* Yazılı Problem 1: Alıntıyı iki cümlede özetleyin.
* Yazılı Problem 2:
Alıntıya göre şu soruları kısaca yanıtlayın:
(a) Paganizmde yaratıcı nasıl görülür?
(b) Editörün notu hangi makaleye göz atmayı önerir?
(c) Yahudilikte "tek tanrı" mesajı hangi biçimde yer alır?

* Alıntı:
>>>

İmanlı gönülde sakinlik vardır… hatta -duyunca şaşıracak olabilirsiniz- neşe ve keyif vardır. Bu kadar karşı olduğumuz bir din olan Hıristiyanlığın nice rahibinin ve pek çok Müslüman din adamının -örneğin Beyaz Hoca (Zekeriye Beyaz) ve Cübbeli Ahmet Hoca (Ahmet Mahmut Ünlü)- gözlerinde okuduğum rahatlığı başka çok az kimsede gördüğümü söyleyebilirim.

Kahin değilim; sadece gördüklerimi, inandıklarımı söylemekteyim. Hiç sanmıyorum, ama söz ettiğim kişiler hakkında yanılıyor olsam bile unutmamak gerekir: İmanın serotonin devrelerini tetiklediği deneysel ortamda ortaya çıkarılmıştır.

Editörün notu: Bu konuda bilgi almak için Janus'un SEROTONİN, İNANÇ ve MUTLULUK adlı makalesine göz atabilirsiniz.

Bizlere göre Allah, binyıllarca kendini birbirinden çok farklı inanç ve mitolojilerde, aralarında büyük mesafeler ve yıllar olan uygarlıkların mitlerinde, daima benzer şekilde "Baba Tanrı" olarak görünen kimliğe çok benzemektedir. Ancak ondan fazlası vardır; çünkü Kuran zamanında artık yazmak eylemi yaygınlaşmış, insan zekası gelişmiştir. Yani artık yaratıcı, kendini insan aracılığı ile insana daha iyi ifade edebilmektedir. Bu yüzden -bize göre- Müslümanların "Müslümanlık en modern din" iddiası doğrudur.

Paganizmde yaratıcı "Ana tanrıça ve Baba Tanrı" olarak görülür. Oysa cinsiyet adlı kavram, hyperspace içindeki evrenlerden biri olan evrenimizin, bir köşesindeki, alçakgönüllü bir galaksinin bir planetinde geçerlidir. :)

Müslümanlıkta ise bu -bir anlamda- "ayrılmış" görünüm "tek tanrı" başlığında sunulur. Bu mesaj Yahudilikte "Ben her şeyim, en büyük benim!" şeklinde yer alır. Müslümanlıkta ise "Hepimiz biriz, insan da Allah'ın parçasıdır" biçimindeki bütünlüğü anlatır.

<<<

[Veri kümesi kayıtları]
>>>

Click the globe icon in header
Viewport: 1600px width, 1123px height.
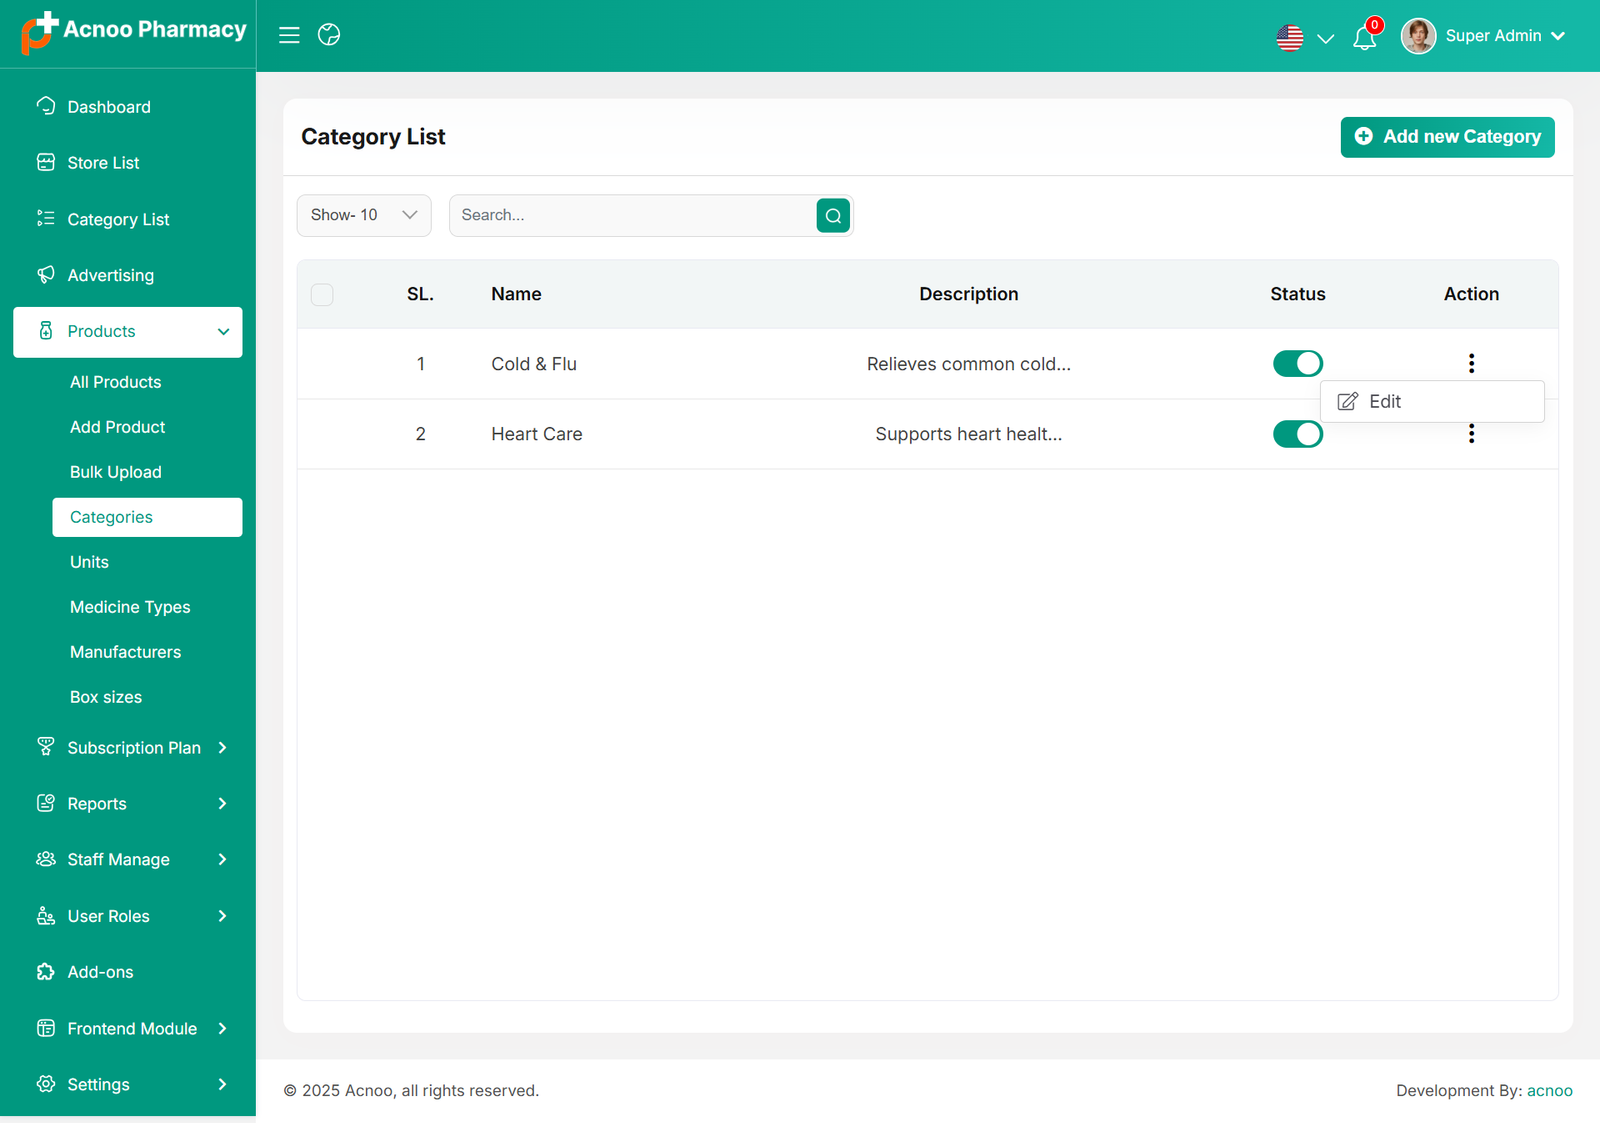[x=329, y=35]
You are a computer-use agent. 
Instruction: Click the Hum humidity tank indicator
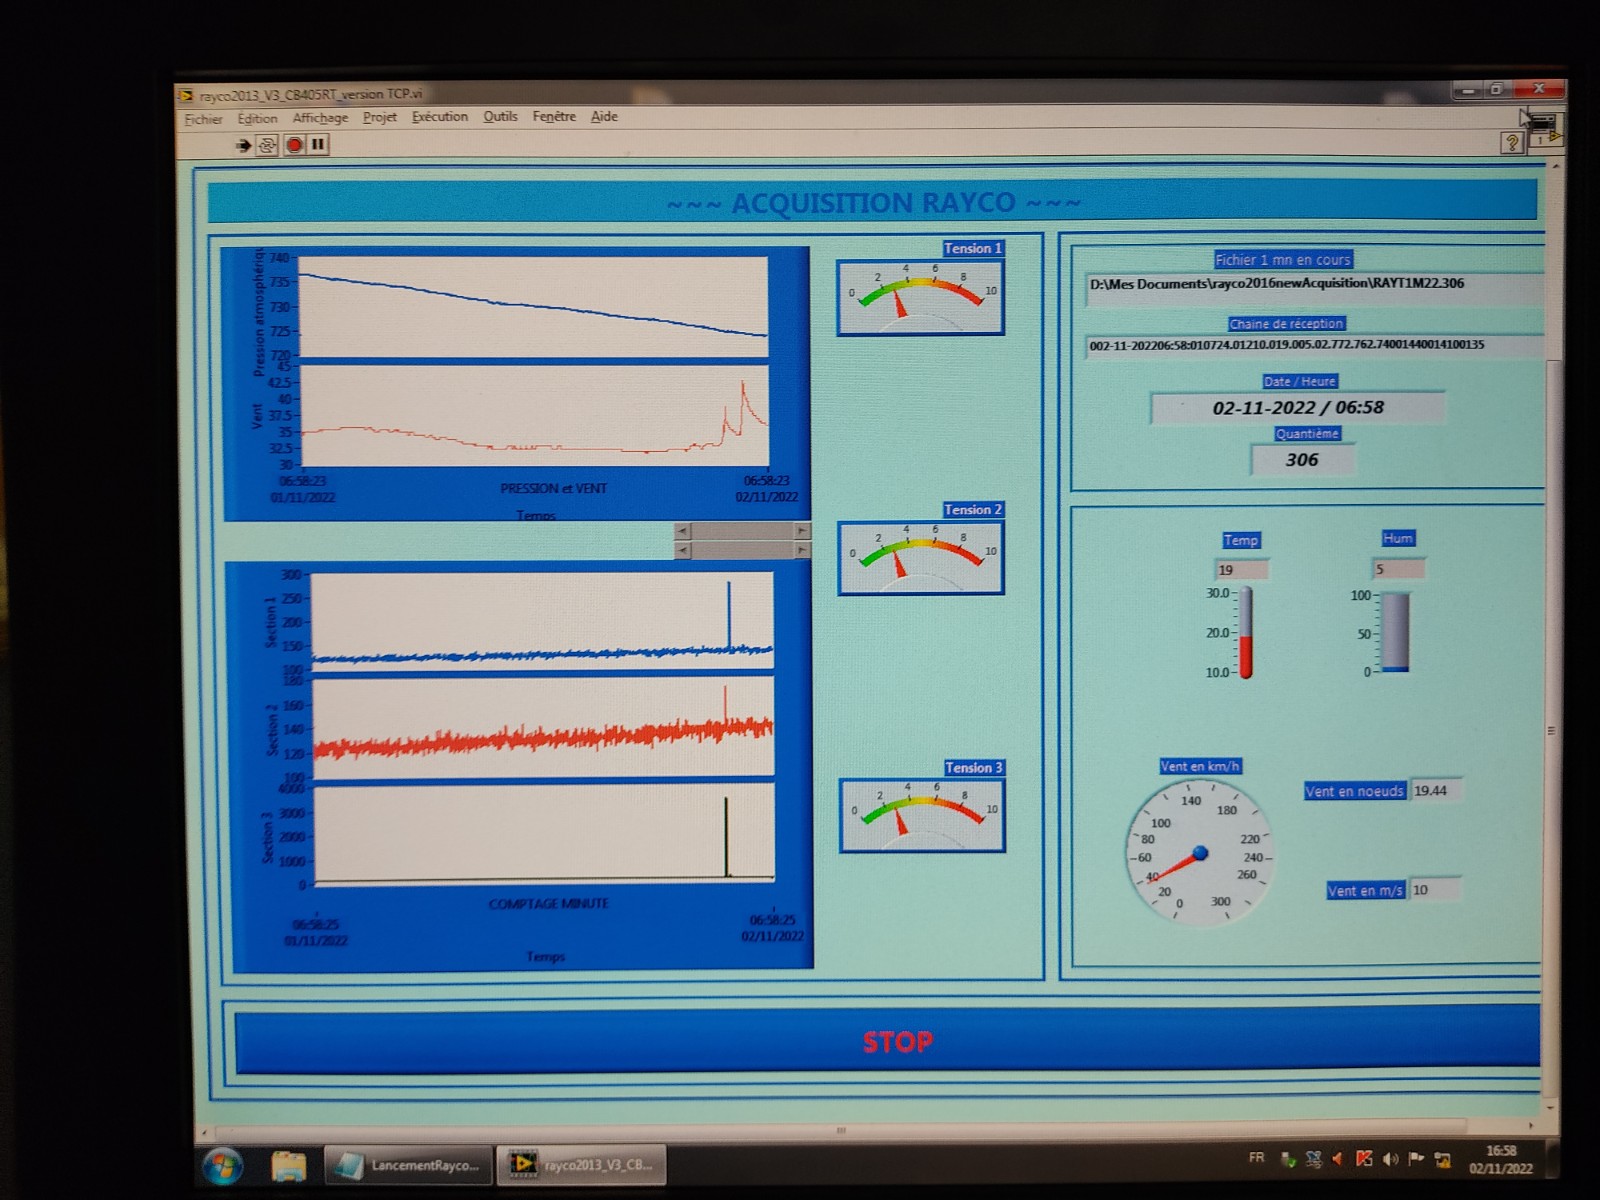pos(1395,633)
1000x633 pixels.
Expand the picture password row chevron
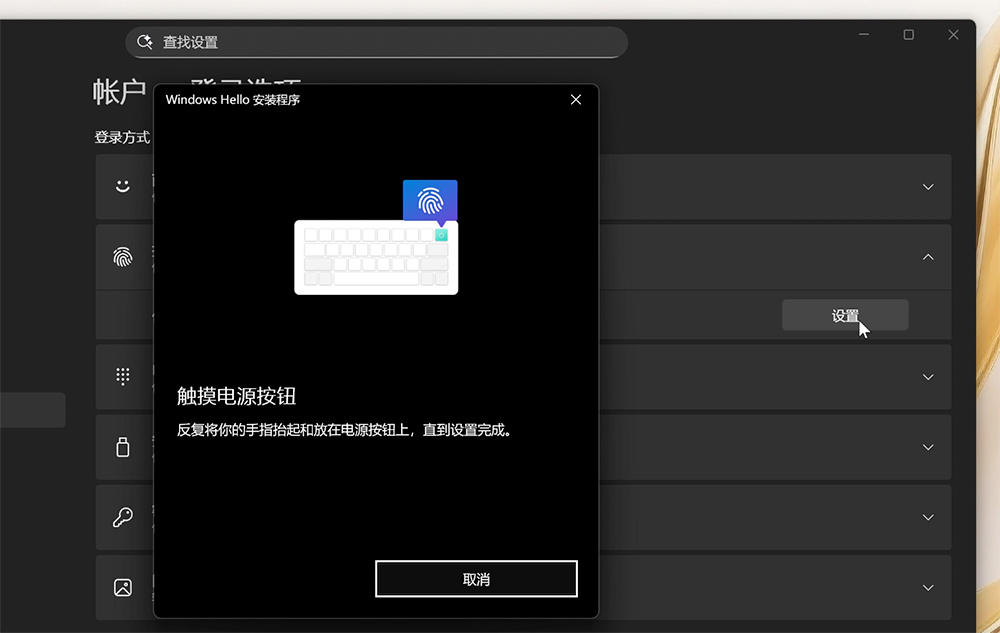tap(927, 587)
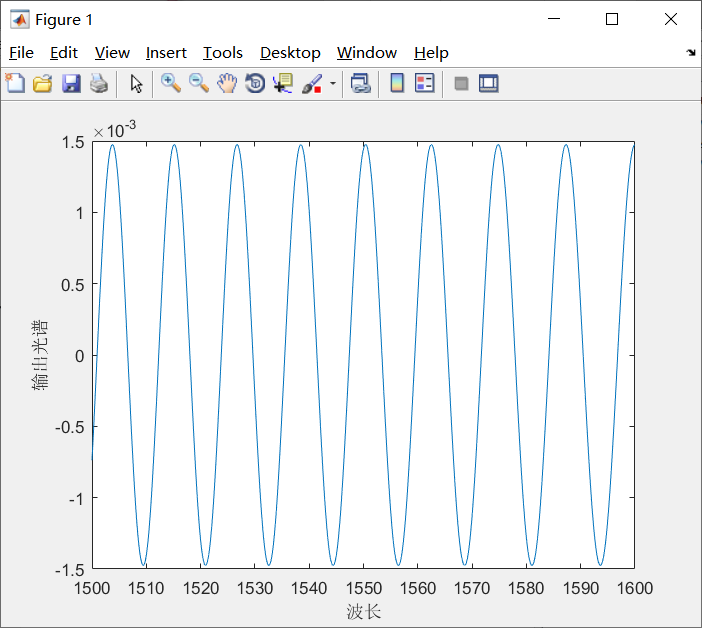This screenshot has height=628, width=702.
Task: Select the Zoom Out magnifier tool
Action: coord(199,84)
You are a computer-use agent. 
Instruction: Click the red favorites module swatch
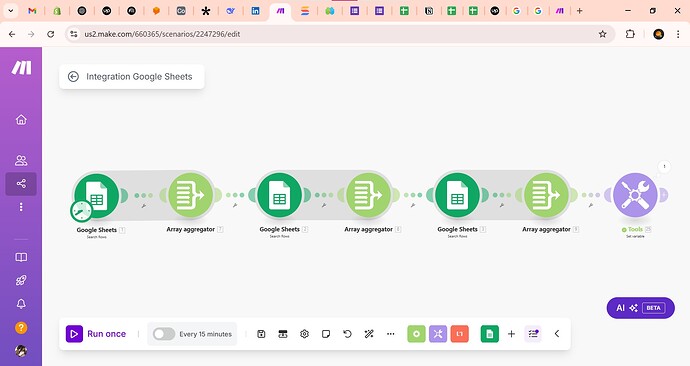459,334
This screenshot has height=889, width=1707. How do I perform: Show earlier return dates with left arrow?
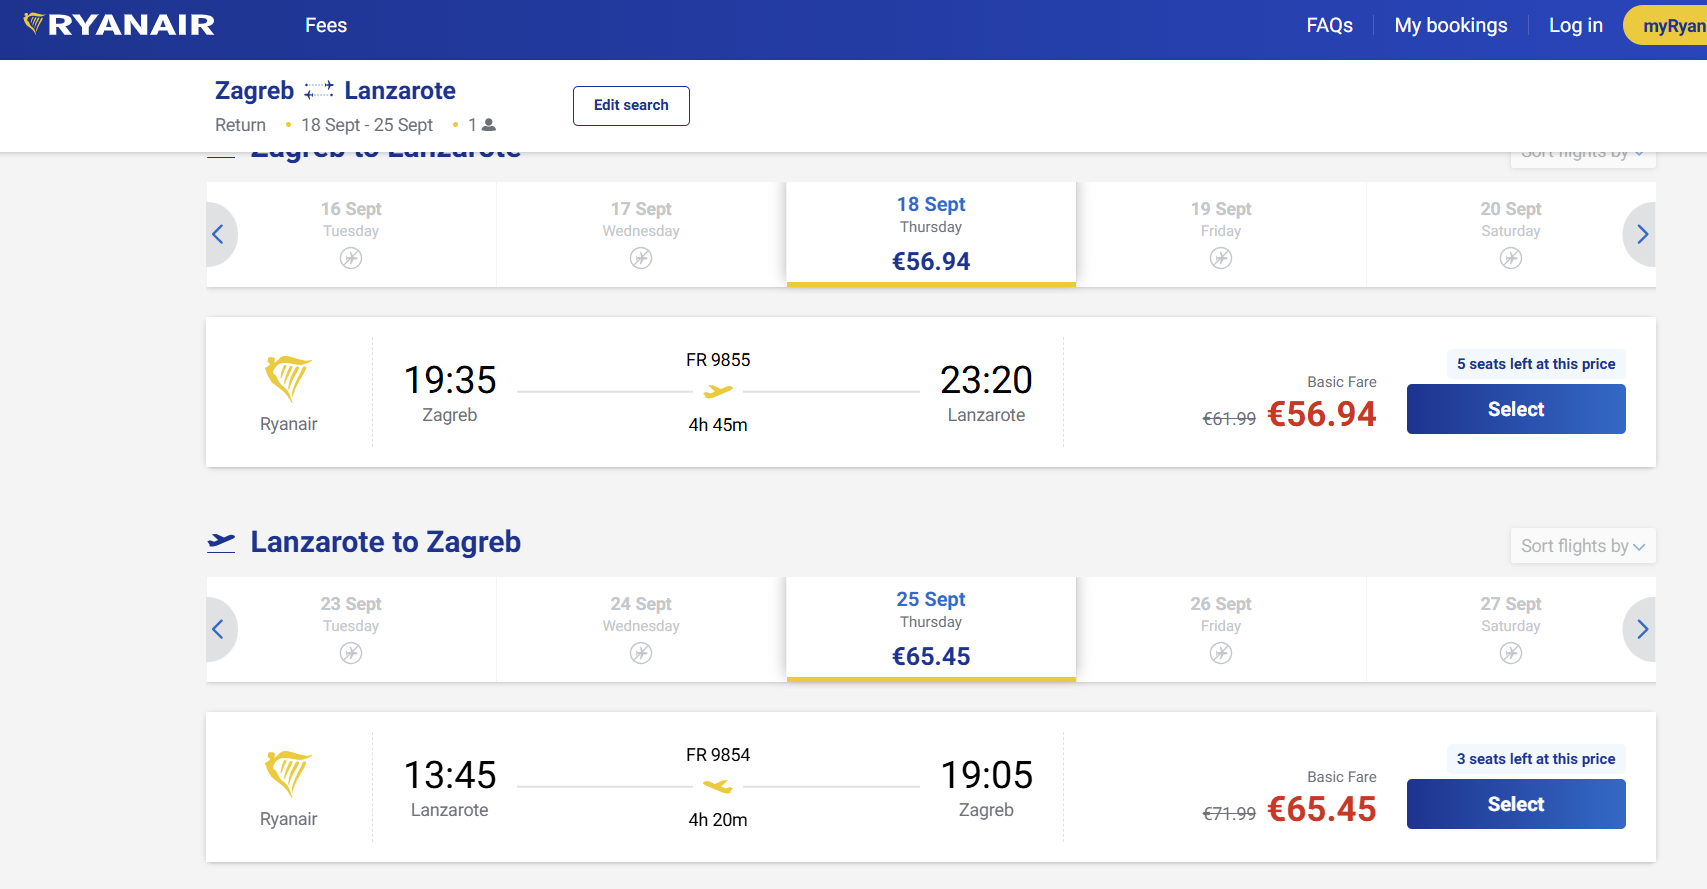218,630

<<<

* Çıktı 1: Yazar, imanlı gönülde sakinlik ve neşe bulunduğunu, bazı rahiplerle Müslüman din adamlarının gözlerinde başka çok az kimsede gördüğü bir rahatlık okuduğunu ve imanın serotonin devrelerini tetiklediğinin deneysel ortamda ortaya çıkarıldığını söyler. Allah'ı farklı mitolojilerdeki "Baba Tanrı" kimliğine benzetir, fakat Kuran zamanında yazının yaygınlaşıp insan zekasının gelişmesiyle yaratıcının kendini insan aracılığıyla daha iyi ifade edebildiğini, bu yüzden "Müslümanlık en modern din" iddiasının doğru olduğunu savunur.

* Çıktı 2:
(a) "Ana tanrıça ve Baba Tanrı" olarak.
(b) Janus'un SEROTONİN, İNANÇ ve MUTLULUK adlı makalesine.
(c) "Ben her şeyim, en büyük benim!" biçiminde.